Kylo na kilka chwil zamarł, bo nie za bardzo wiedział, co się właśnie stało, po czym zacisnął zęby i wrócił do kuchni. Nałożył dwie porcje, starając się uspokoić, po co w ogóle polazł za Huxem, jego życie, jego sprawa, on go tylko uczy matmy. Postawił przed nim talerz, bez żadnego słowa i sam zaczął jeść. Coś w nim czuło się zranione, ale nie zamierzał tego rozkminiać.

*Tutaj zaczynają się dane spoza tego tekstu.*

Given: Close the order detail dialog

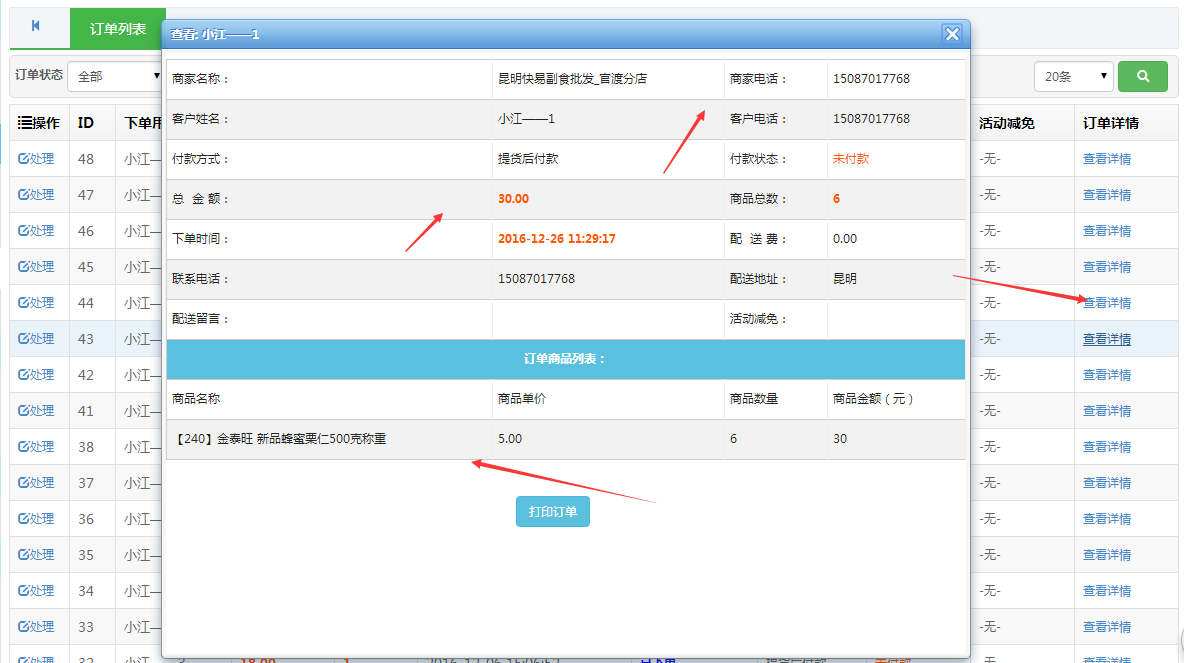Looking at the screenshot, I should point(952,34).
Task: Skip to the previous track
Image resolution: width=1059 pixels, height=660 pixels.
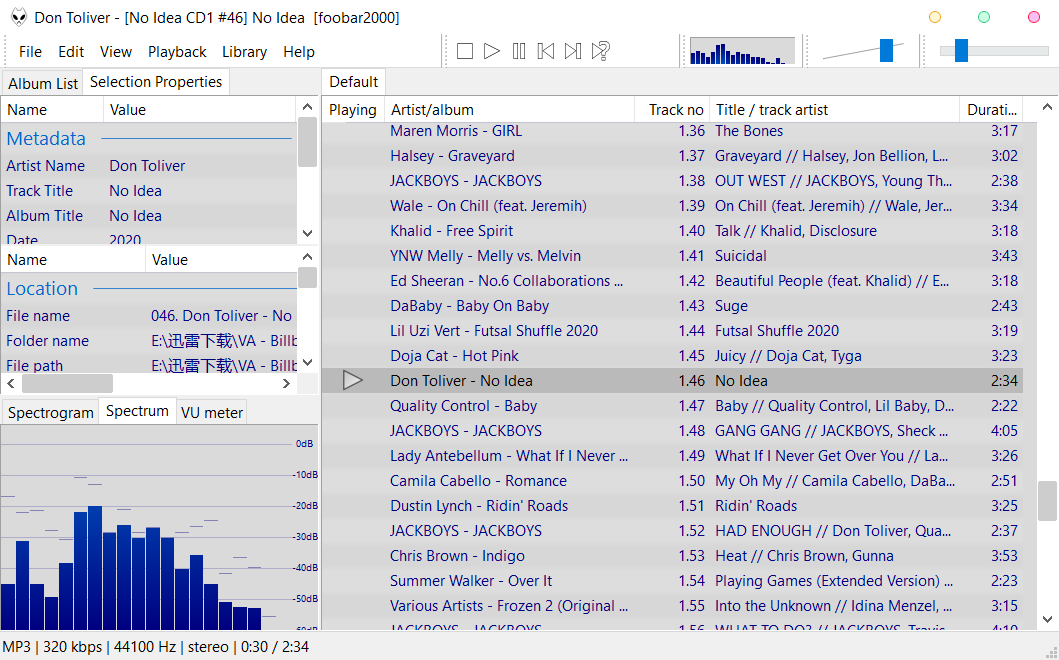Action: point(546,51)
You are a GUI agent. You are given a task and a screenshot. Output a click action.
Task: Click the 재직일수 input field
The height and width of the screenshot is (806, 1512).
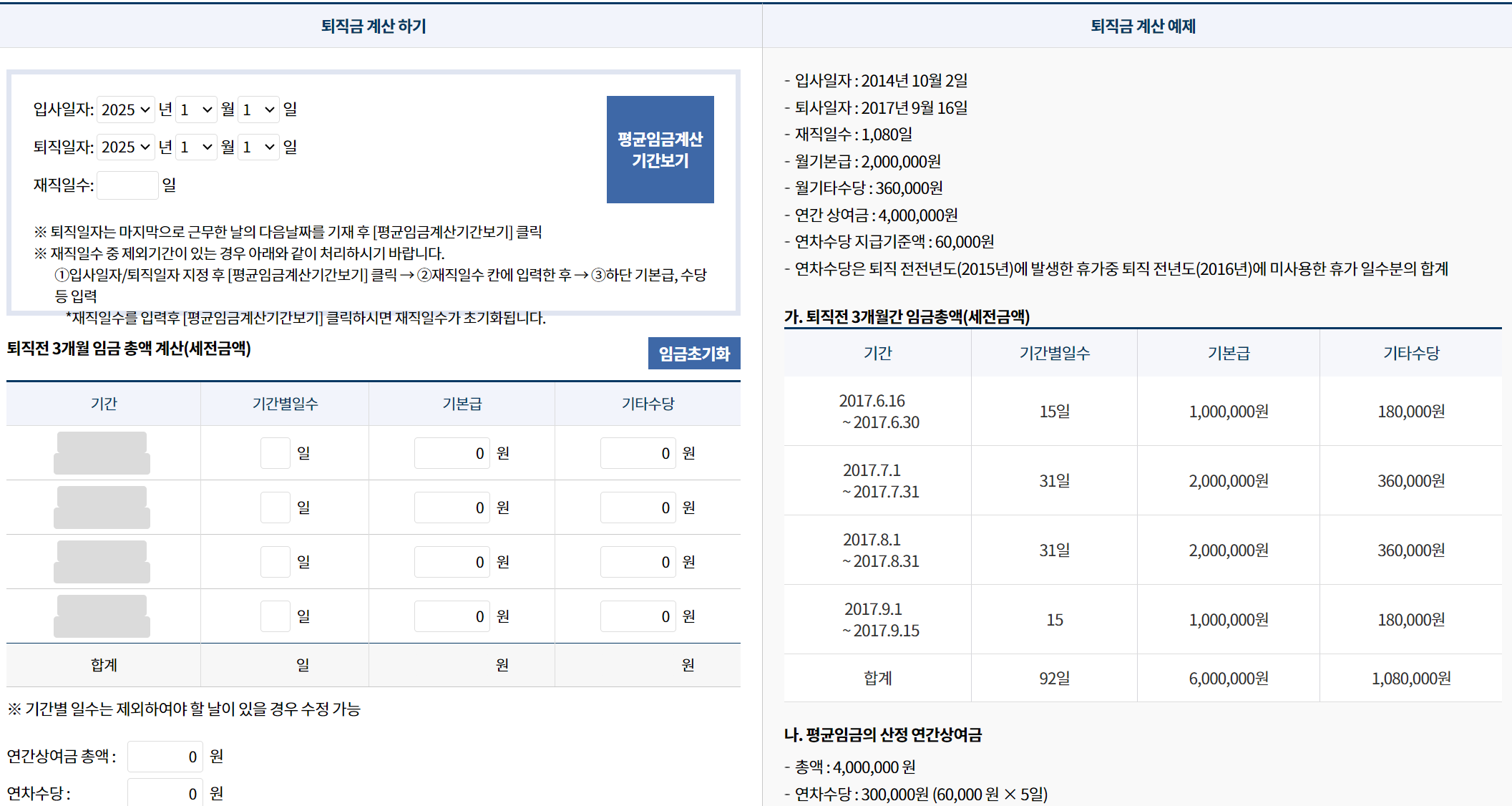point(127,185)
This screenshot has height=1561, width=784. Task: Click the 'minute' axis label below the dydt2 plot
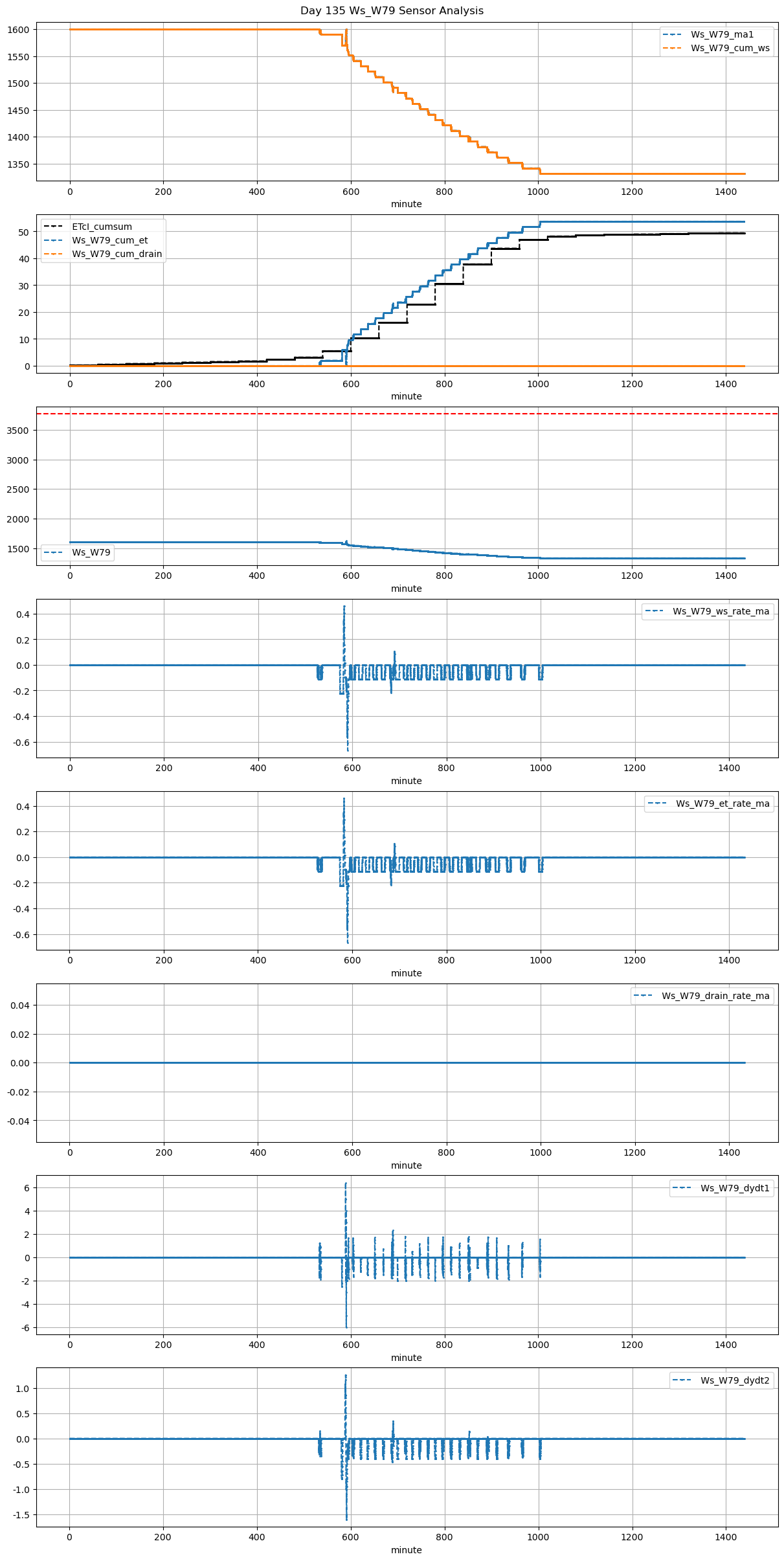(x=406, y=1550)
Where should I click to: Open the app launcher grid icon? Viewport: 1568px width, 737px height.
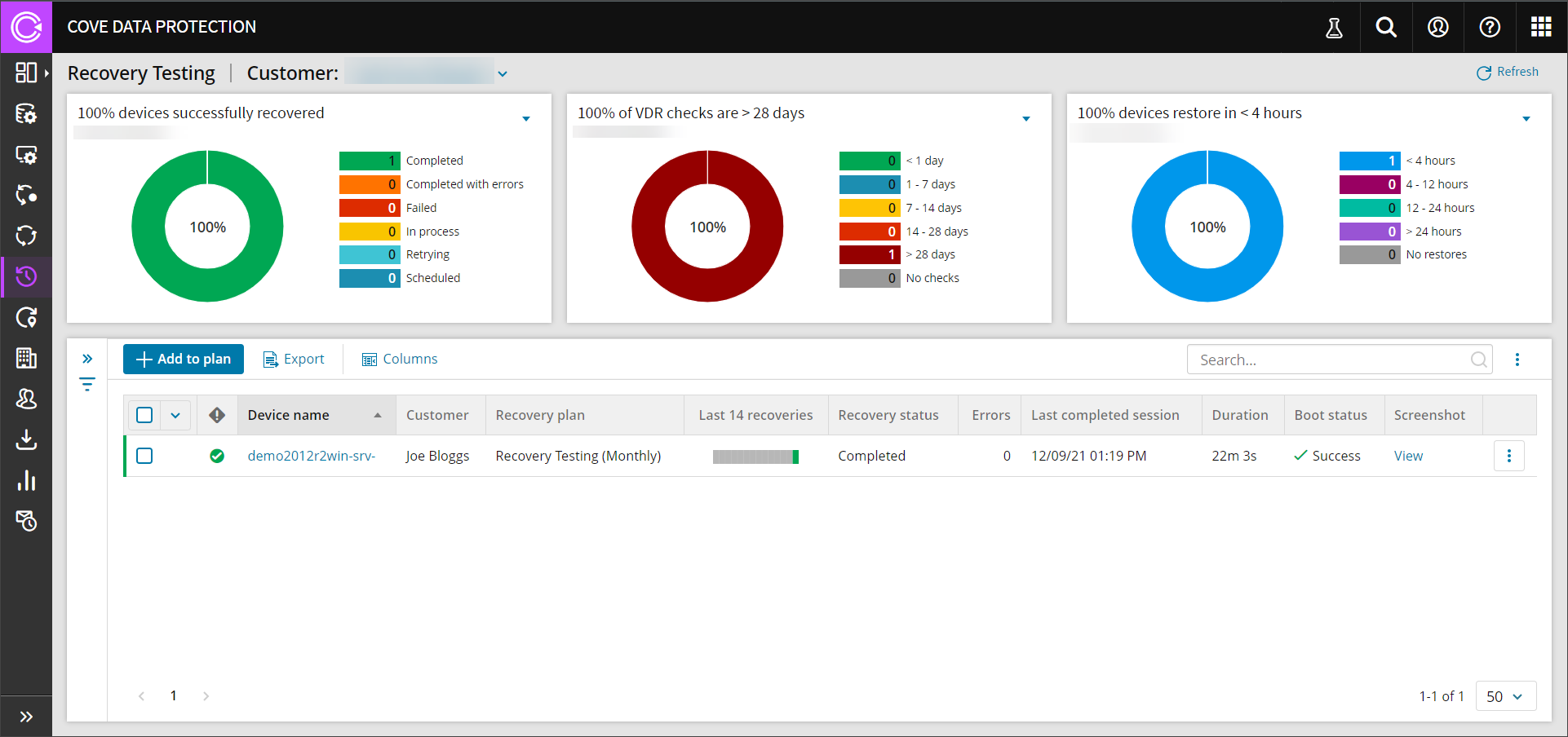(1541, 27)
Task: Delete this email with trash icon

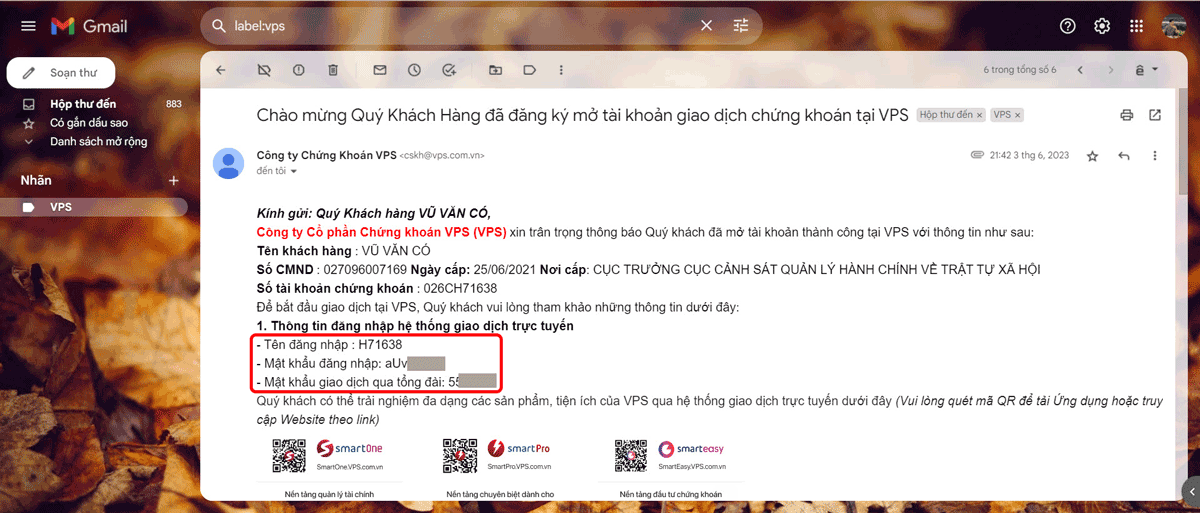Action: pyautogui.click(x=333, y=70)
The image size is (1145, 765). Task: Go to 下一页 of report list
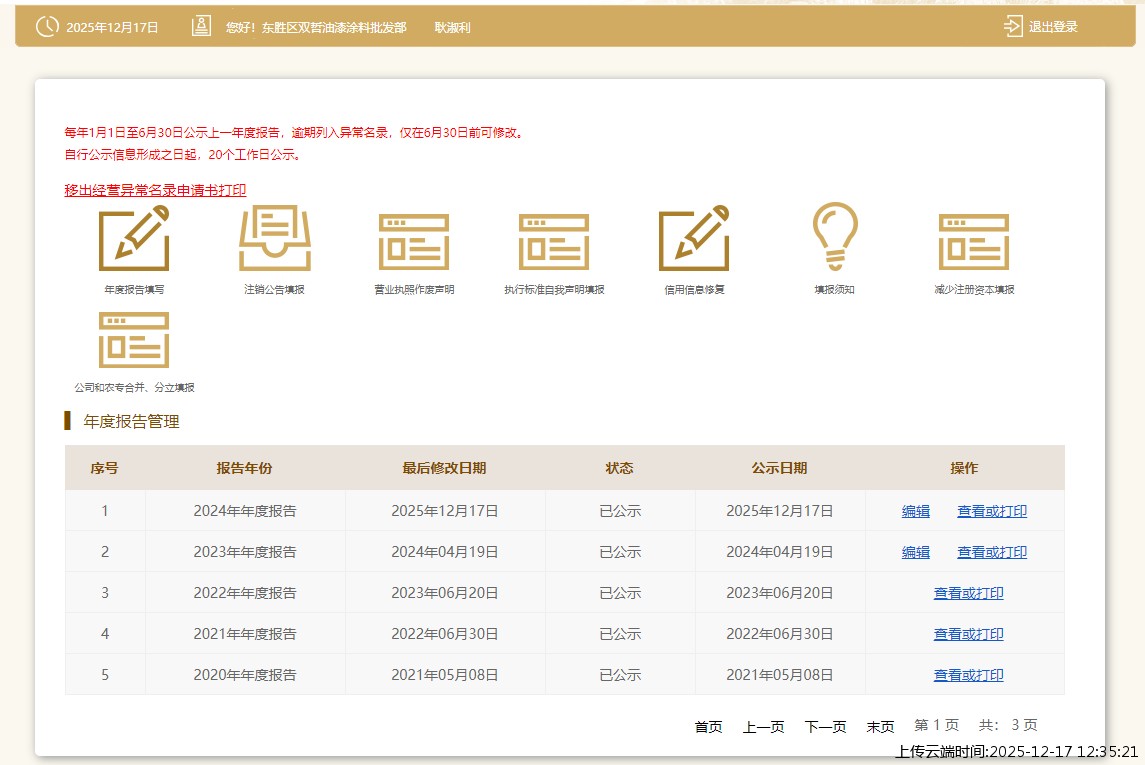click(825, 727)
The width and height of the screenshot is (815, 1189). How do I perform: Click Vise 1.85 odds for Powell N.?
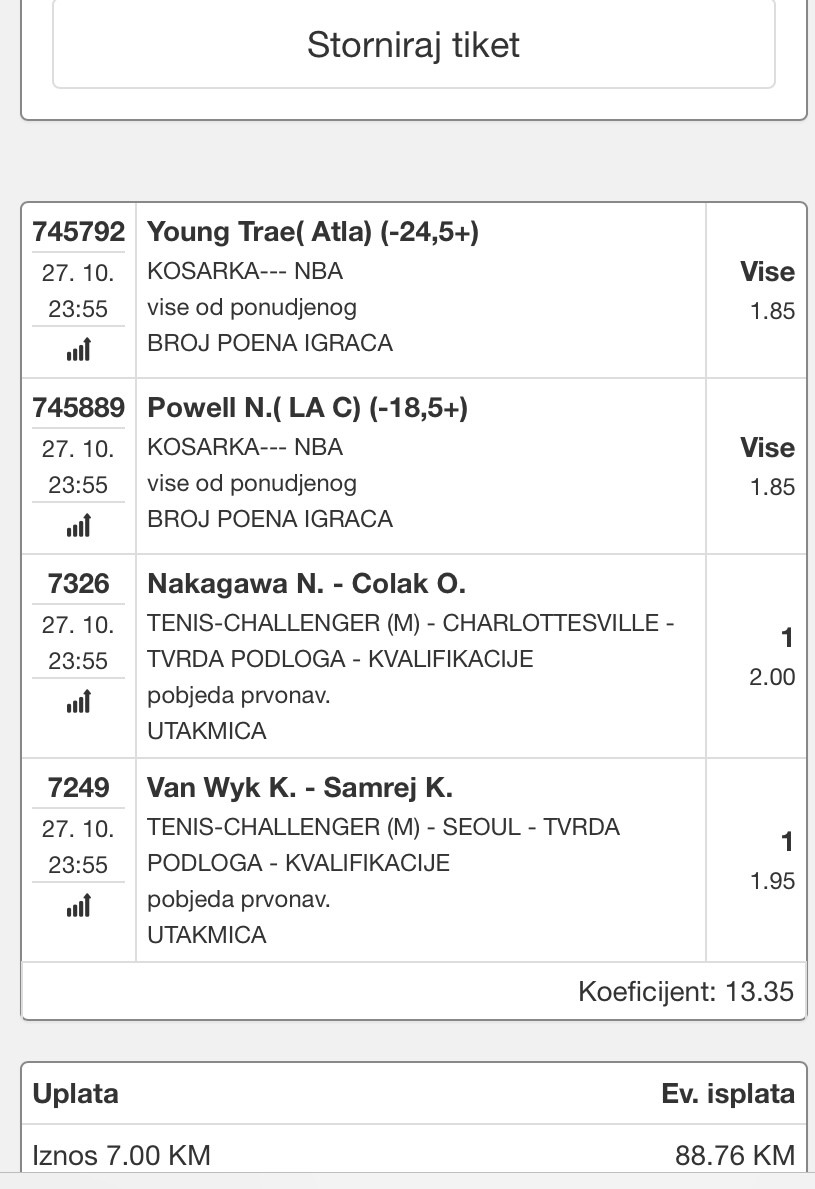click(767, 466)

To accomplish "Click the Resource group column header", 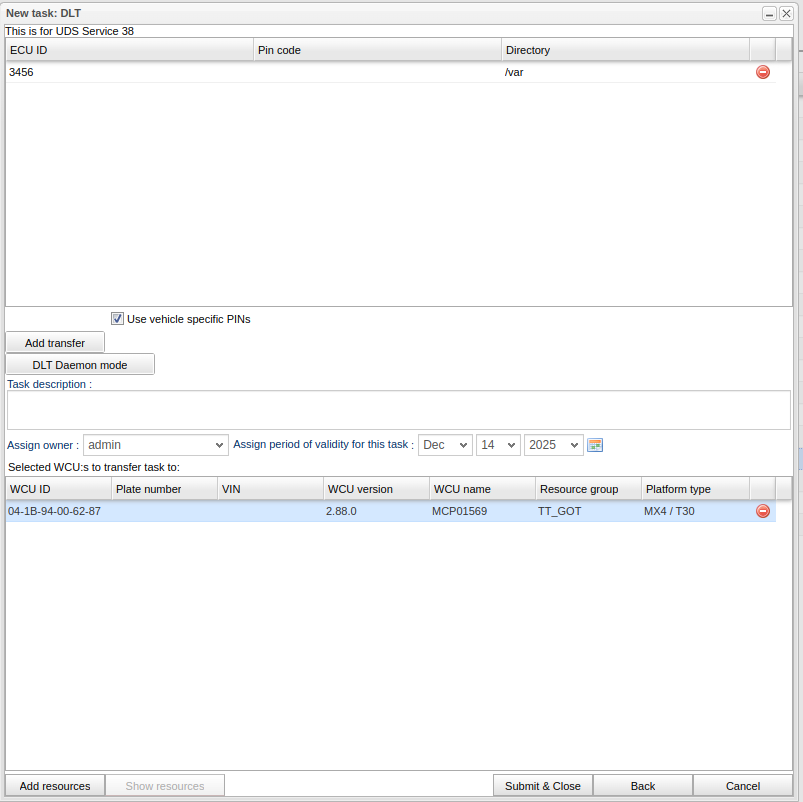I will (587, 489).
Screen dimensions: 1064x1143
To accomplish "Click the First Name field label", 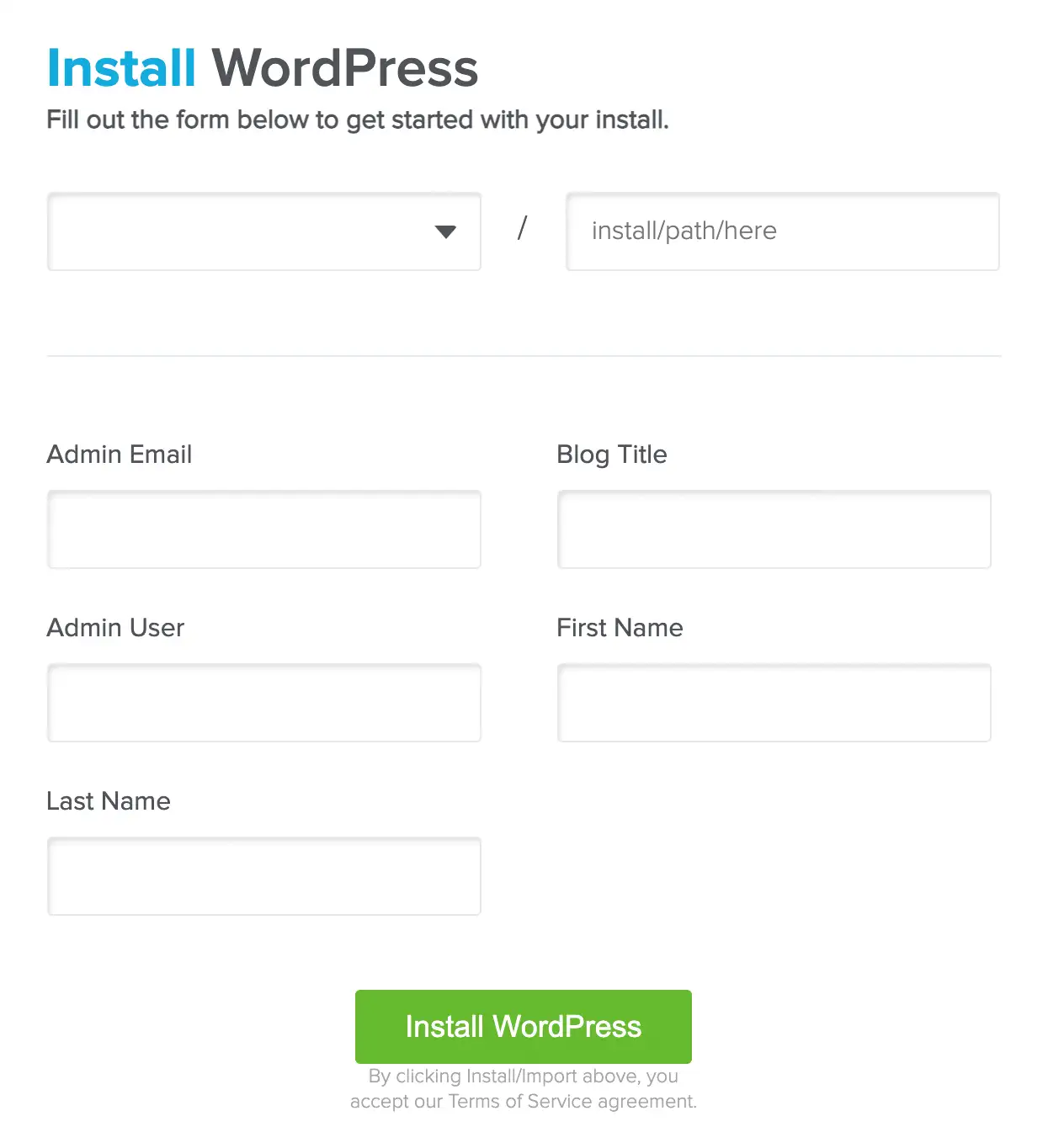I will click(x=620, y=628).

Nie pamiętając smaku obiadu, Hux wrócił do domu. Przed wyjściem powiedział Kylo, żeby ten dokończył resztę zadań, bo polegają na tym samym, co zrobili razem i przesłał mu zdjęcia. Nie rozumiał, dlaczego w jednej chwili nie mógł znieść siedzenia z Kylo przy jednym stole, w sumie nie stało się nic wielkiego. Ren był poniekąd jego ucieczką z domu i wiedział, że Kylo o tym wie, w jakimś stopniu, dlatego użycie jego problemów przeciwko niemu było jak zdrada. Hux nie lubił rozdrabniać się nad swoim życiem, od zawsze uczono go, że tylko racjonalizm i pogarda zapewnią mu godny byt. A od korzeni nie mógł się odciąć.